The Y-Ae mAb and the 1H3.1 TCR-alpha beta (V alpha 1/V beta 6) are two immune receptors specific for I-A(b) MHC class II molecules complexed to the 52-68 fragment of the alpha-chain of I-E class II molecules (the E alpha(52-68) peptide). A profound intrathymic negative selection occurs in 1H3.1 TCR transgenic mice in the presence of an I-E alpha transgene. The administration of mAbs to 1H3.1/I-E alpha double-transgenic newborn mice reveals that Y-Ae, but not the isotype-matched anti-I-E Y17 mAb, rescues a significant number of mature (V beta 6(high)CD4(+)CD8(-)) thymocytes and allows the detection of E alpha(52-68)-reactive T cells in the periphery. These observations indicate that deletion of autoreactive T cells can be specifically inhibited in vivo by an mAb specific for the deleting self-peptide:self-MHC class II complex. Similar inhibition experiments indicate that C57BL/6 (I-A(b)/I-E alpha(-)) mice constitutively express an E alpha-independent, Y-Ae-recognizable epitope(s). This finding is confirmed by the phenotypic analysis of mature (MHC class II high) C57BL/6 bone marrow-derived dendritic cells.
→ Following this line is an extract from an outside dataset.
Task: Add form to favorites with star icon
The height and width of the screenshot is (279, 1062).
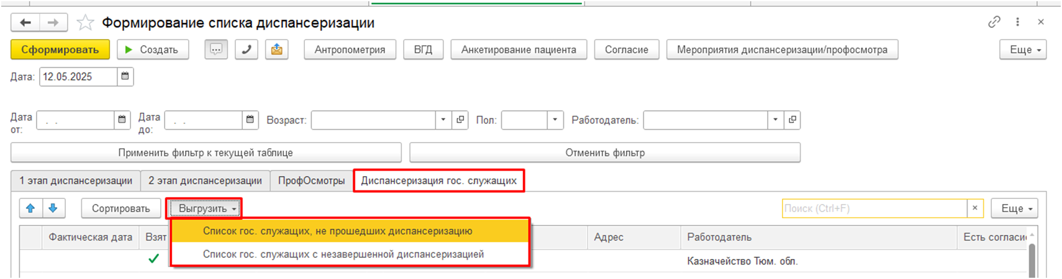Action: click(x=85, y=23)
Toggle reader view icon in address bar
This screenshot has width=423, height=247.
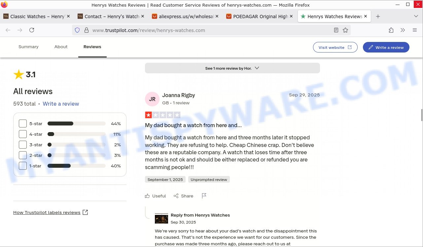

Collectively, these observations further illustrate the peptide specificity of negative selection and demonstrate that MHC class II-positive cells from unmanipulated C57BL/6 mice that lack a functional I-E alpha gene can assemble one or more self-peptide:I-A(b) complexes recognizable by the E alpha(52-68):I-A(b) complex-specific Y-Ae mAb.